▸ WHAT YOU SHOULD DO:
Exclude all pictures, and reproduce exactly the lines from the one containing "This screenshot has height=476, width=815." through the end of the records, with nothing else added.

==== MATERIAL FOR THE TASK

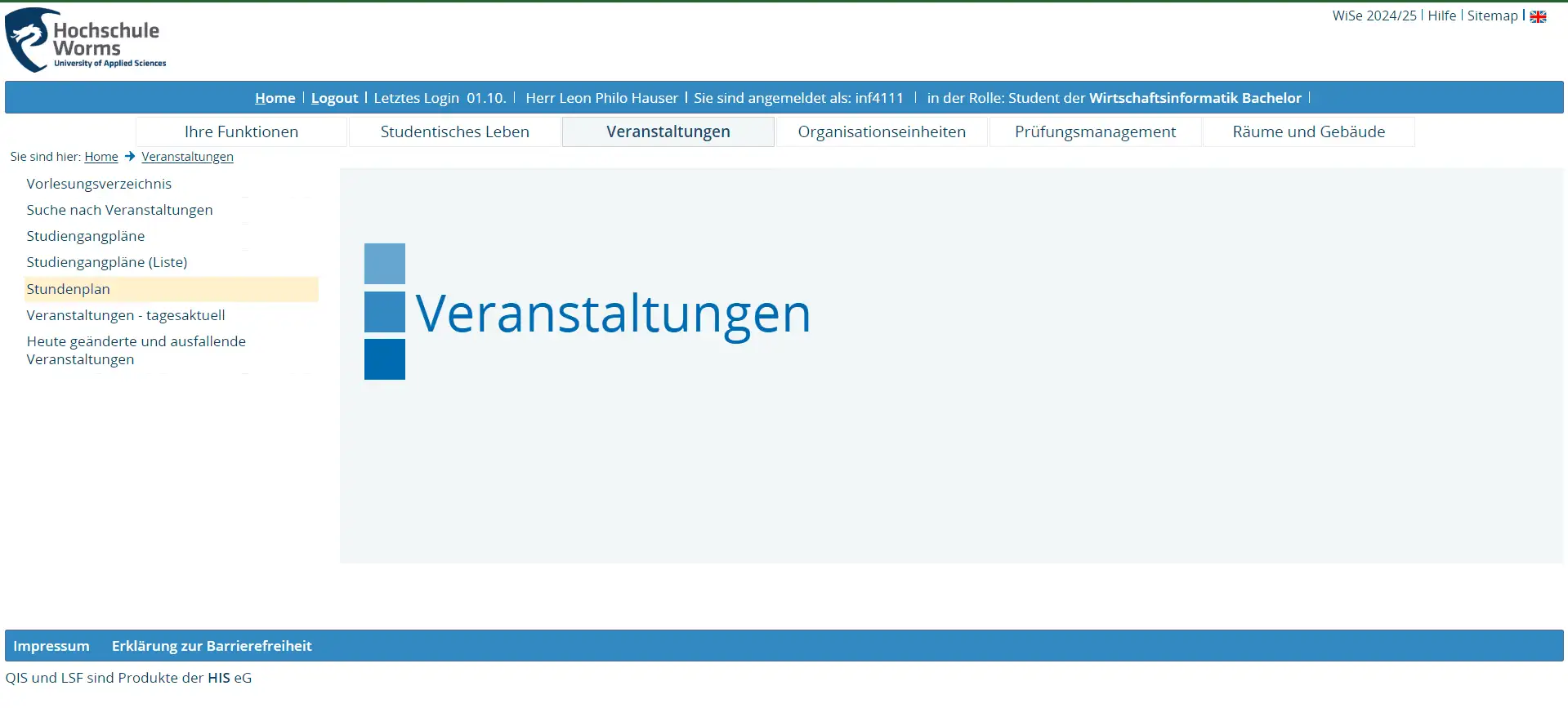Open Vorlesungsverzeichnis in the sidebar

tap(99, 184)
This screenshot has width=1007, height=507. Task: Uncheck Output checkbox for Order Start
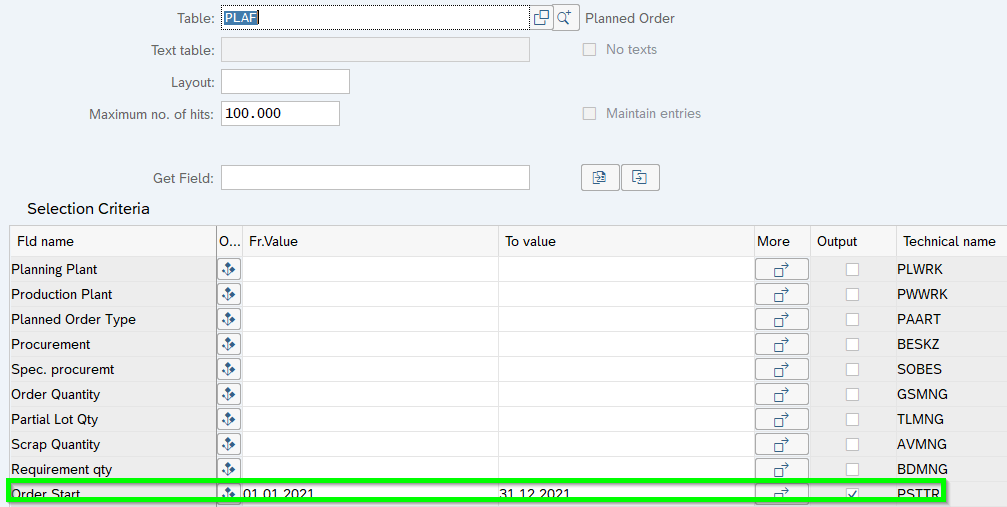click(852, 494)
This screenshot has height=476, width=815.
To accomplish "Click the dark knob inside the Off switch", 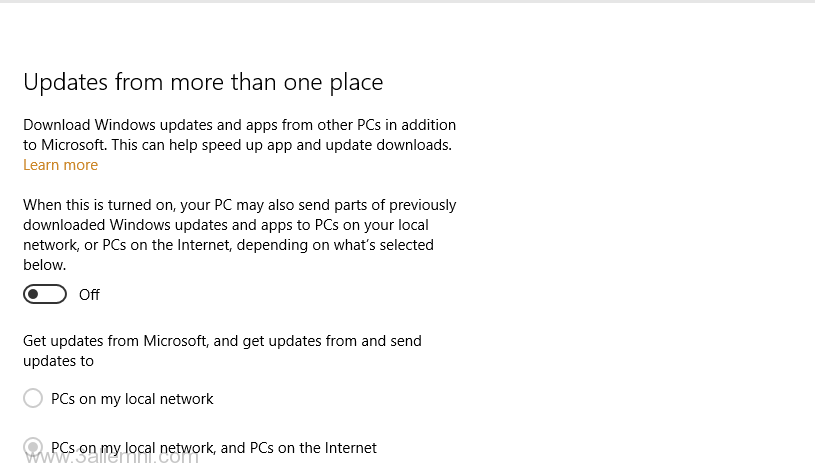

========

▸ ANSWER BOX:
This screenshot has height=476, width=815.
To accomplish "Click the dark knob inside the Off switch", 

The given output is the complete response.